Bladder infection, sometimes referred to as urinary tract infection, is a bacterial infection of the bladder. The urinary tract includes the urethra, ureters, kidneys, and bladder. Bladder infections, caused by Escherichia coli (E. coli), are much more common in women than in men.
Causes of Bladder Infection
Bladder infections occurs when bacteria gets into the urethra (tube that carries urine out of the body), and then move into the bladder. Once the bacteria gets into the bladder, it can stick to the lining of the bladder, leading to inflammation, a condition known as cystitis. The bacteria can also move from the bladder into the kidneys, leading to kidney infection.
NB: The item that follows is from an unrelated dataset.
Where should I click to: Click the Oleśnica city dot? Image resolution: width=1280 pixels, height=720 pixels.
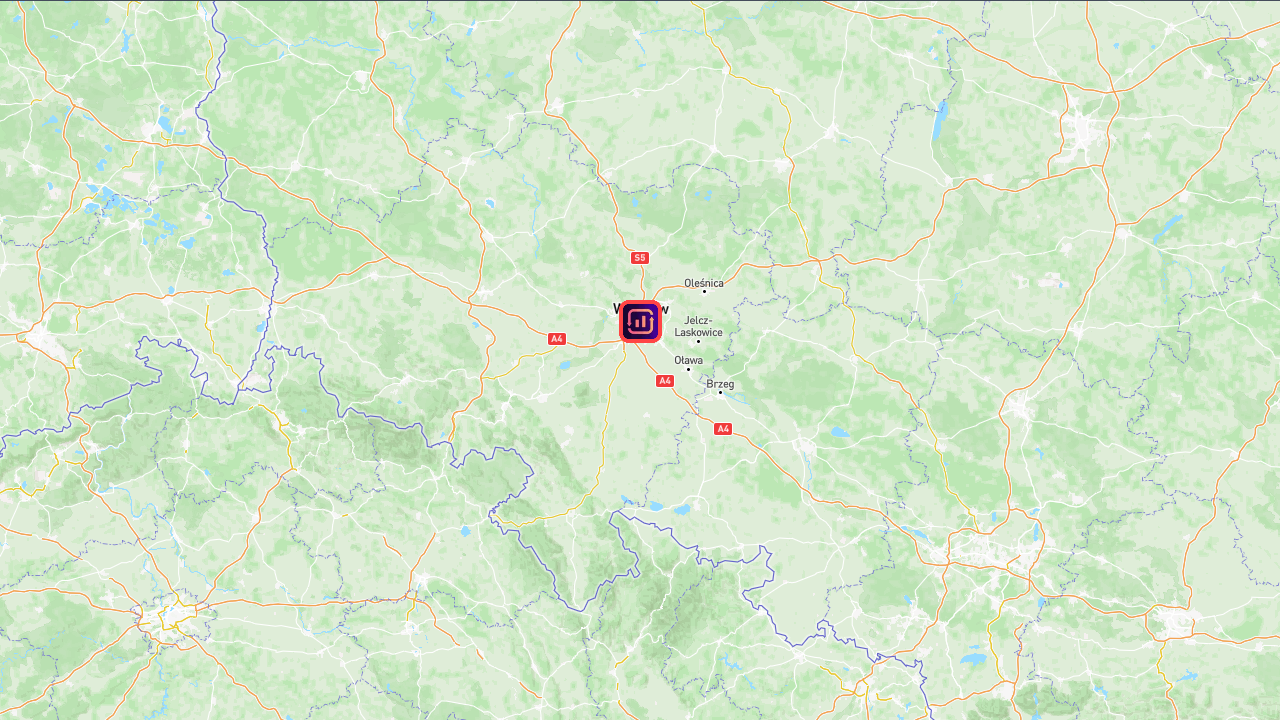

Symptoms of Bladder Infection
The symptoms of a bladder infection can include:
- cloudy urine
- blood in urine
- urine with an offensive odor
- pain or burning sensation when urinating
- urgent and frequent need to urinate, often passing small quantities of urine
- discomfort in the lower abdomen
People with kidney infections have similar symptoms, however they may also have:
- nausea or vomiting
- back pain or pain in the side or groin
A number of factors can increase the risk of getting a bladder infection. These include:
- frequent unprotected sexual intercourse
- having diabetes
- having sexual intercourse with a new partner
- changes in the urinary system
- using a diaphragm and a spermicide for birth control
- not urinating immediately after sexual intercourse
- having a bladder or kidney infection within the past 12 months
To properly diagnose bladder infection, your doctor will ask questions about your symptoms and medical history. Then a urinalysis will be performed. This urine test checks your urine sample for presence of white blood cells and signs of inflammation, which points to an infection.
If a kidney infection is suspected, the doctor may recommend a urine culture. A urine culture helps to identify the different bacteria that may be present in a urine sample.
Bladder infections, particularly the uncomplicated case is usually treated with a short course of antibiotics. Treatment options differ, but the following are the most common prescriptions for uncomplicated cystitis:
- trimethoprim-sulfamethoxazole (Bactrim) – 160-800 milligrams (mg) twice daily for 3 days
- nitrofurantoin monohydrate – 100 mg twice daily for 5 – 7 days
- fosfomycin trometamol – 3 grams (g) in a single dose
A 3-day course of treatment has been found to be as efficient as a 7-day course of treatment and people experienced fewer side effects. Side effects usually stem from the overgrowth of yeast, which can cause a rash and yeast vaginitis. The 3-day course is also more cost efficient than the 7-day regime.
Even if you feel better after taking medication for a few days, it is vital that you complete the full course of antibiotics in order to completely get rid of the infection. If they do not finish the whole dose, the infection may return, and it can be harder to treat.
If symptoms persist for more than 2 or 3 days after starting treatment, people should contact their doctor.
For complicated bladder infections, antibiotics may be administered for 7-14 days. Complicated infections include those that occur during pregnancy, or in people who have diabetes or a mild kidney infection. It is also recommended that men with acute urinary infections take antibiotics for 7-14 days.
As a result of the rising cases of antibiotic-resistant bacteria, doctors advice women who experience regular bladder infections to use prevention approaches when possible. These strategies may include:
- Drinking lots water and urinating immediately you have the urge
- Urinating directly after sexual intercourse
- Changing method of birth control: Bladder infections is more common in women who use spermicides and a diaphragm.
- Topically applying estradiol cream if postmenopausal: Postmenopausal women may benefit from using vaginal estrogento reduce risk of infection.
- Drinking cranberry juice: Drinking unsweetened cranberry juice or taking cranberry supplements is one way to help prevent frequent bladder infections. Cranberries contains compounds known as proanthocyanidins, which helps to prevent bacteria from sticking to the walls of the urethra and bladder, reducing the risk of infection. The recommended dose is 3 glasses of unsweetened cranberry juice daily, or 2 tablets daily, until the infection subsides.